» Compiti ed esercizi
A - Ricopia dal brano sulla storia del fumetto in Italia il passo che va da "Al Corrierino lavorano" fino a "fruizione prettamente infantile.", quest'ultimo incluso.
B - Traduci in inglese questa frase del brano sulla storia del fumetto in Italia: "All’inizio degli anni Trenta, i luoghi di produzione e pubblicazione dei fumetti non sono né i quotidiani né i comic book, ma i settimanali."
C - Per favore, prosegui il brano sulla storia del fumetto in Italia a partire dall'ultima frase riportata.

Breve storia del fumetto – Origini del fumetto in Italia 9° parte
I fumetti fanno la loro comparsa in Italia nel 1908 con la creazione del Corriere dei Piccoli, noto anche come Corrierino, supplemento illustrato del Corriere della Sera.
Come per il caso francese, il balloon è escluso, la consuetudine è quella di accompagnare ogni immagine con una didascalia, ciò deriva dai settimanali illustrati di grande formato che dominano il mercato dalla seconda metà dell’ottocento agli anni Trenta, seppur in quantità inferiore a quella degli altri paesi europei.
E questo vale sia per le produzioni italiane che per i fumetti d’importazione che vengono adattati alla forma del racconto illustrato, con l’evidente perdita della complessità grafica. La novità suggerita dal disegnatore Antonio Rubino è di introdurre versi in rima baciata al posto delle descrizioni in prosa sotto le vignette.
Da Quadratino a Viperetta, Rubino, dotato di capacità grafiche e grande inventività, costruisce un intero universo immaginario a cui si rifanno tutti gli altri autori. (1)
Al Corrierino lavorano in questi anni i migliori autori italiani, Sergio Tofano ad esempio, dal suo segno grafico stilizzato ed elementare nascono le storie de Il signor Bonaventura.
Poi Manca, Bisi, Angoletta. Ma, nonostante ciò, il formato della storia illustrata con didascalie limita lo sviluppo del fumetto in Italia, relegandolo ad una fruizione prettamente infantile.
Così mentre in Francia la consuetudine di ripubblicare i fumetti in forma di libro fa maturare un certo tipo di visione del fumetto come genere per tutte le età, in Italia si radica questo pregiudizio di fumetto come genere per ragazzi, che per certi versi permane ancora oggi, e che spiega la sostanziale differenza tra il mercato editoriale francese e quello italiano ad oggi.
All’inizio degli anni Trenta, i luoghi di produzione e pubblicazione dei fumetti non sono né i quotidiani né i comic book, ma i settimanali.
Il balloon compare in Italia sulle pagine di Topolino, pubblicato dalla casa editrice Nerbini di Firenze e si afferma definitivamente nel 1934 sulle pagine de L’Avventuroso, sempre della Nerbini.
La novità portata dall’editore Nerbini, oltre a rivoluzionare con questo settimanale il mercato italiano, aprendolo all’invasione dalla produzione americana, è la pubblicazione successiva delle storie in grandi albi di formato più largo che alto, detto all’italiana, che svolgono una funzione simile a quella del comic book negli Stati Uniti e fissano un modello che avrà larga fortuna nel dopoguerra.

» Materiale presentato
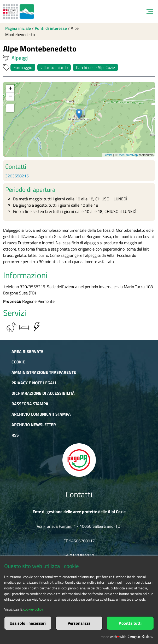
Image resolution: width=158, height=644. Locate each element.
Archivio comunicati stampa (41, 414)
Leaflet (108, 155)
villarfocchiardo (54, 67)
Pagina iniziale (18, 28)
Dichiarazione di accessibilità (43, 393)
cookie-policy (33, 609)
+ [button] (10, 89)
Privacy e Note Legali (34, 383)
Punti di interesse (51, 28)
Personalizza (79, 623)
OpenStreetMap (128, 155)
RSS (15, 435)
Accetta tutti (130, 623)
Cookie (18, 362)
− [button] (10, 97)
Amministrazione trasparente (44, 372)
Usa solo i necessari (28, 623)
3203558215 (17, 176)
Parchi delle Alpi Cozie (95, 67)
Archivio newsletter (34, 425)
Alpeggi (15, 58)
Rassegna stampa (30, 404)
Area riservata (27, 351)
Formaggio (23, 67)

» Risultati attesi
A -
Al Corrierino lavorano in questi anni i migliori autori italiani, Sergio Tofano ad esempio, dal suo segno grafico stilizzato ed elementare nascono le storie de Il signor Bonaventura.
Poi Manca, Bisi, Angoletta. Ma, nonostante ciò, il formato della storia illustrata con didascalie limita lo sviluppo del fumetto in Italia, relegandolo ad una fruizione prettamente infantile.

B - At the beginning of the 1930s, the places where comics are produced and published are neither daily newspapers nor comic books, but weeklies.

C -
Altri editori sono attivi nel campo del fumetto, come Mondadori che acquisisce i diritti Disney, Lotario Vecchi a Milano che lancia il settimanale L’Audace nel 1933, o Fratelli Del Duca a Modena.
Quattro anni dopo, è il 1938, il regime fascista vieta l’importazione di qualsiasi fumetto statunitense ad eccezione di Topolino. Ormai c’è spazio solo per gli eroi nostrani, alcuni dei quali molto vicini all’ideologia fascista. A sostituire gli eroi americani sulle pagine de L’Avventuroso compaiono ad esempio le storie di Jutso, che esaltavano l’invasione nipponica della Cina, oppure quelle di Romolo, ingegnere italiano in Abissinia.
Oppure possiamo citare Romano il legionario realizzato da Kurt Caesar sul Il Vittorioso, settimanale cattolico apparso nel 1937, diretto da Luigi Gedda.
L’impianto ideologico de Il Vittorioso è apertamente antidemocratico e si impegna nella propaganda del regime. Persino le prime produzioni del giovane Benito Jacovitti, il più originale autore del settimanale, un caso a parte comunque, fuori da collocazioni cronologiche, trattano temi ideologicamente segnati. Il fumetto non poteva sfuggire alla logica propagandistica del regime che mirava ad uniformare al credo fascista ogni aspetto della vita nazionale, quindi anche quello culturale ed educativo, ed i personaggi che entravano nelle case degli italiani, come Il Signor Bonaventura con il Corriere dei Piccoli, erano un modello di riferimento per i bambini.
Nel dopoguerra sarebbe sorta una polemica legata proprio a questo utilizzo del fumetto come strumento di propaganda: da un lato i dirigenti del partito comunista ad indicarlo come diseducativo, dall’altro intellettuali come Rodari o Vittorini ad elogiarne le peculiarità.(2)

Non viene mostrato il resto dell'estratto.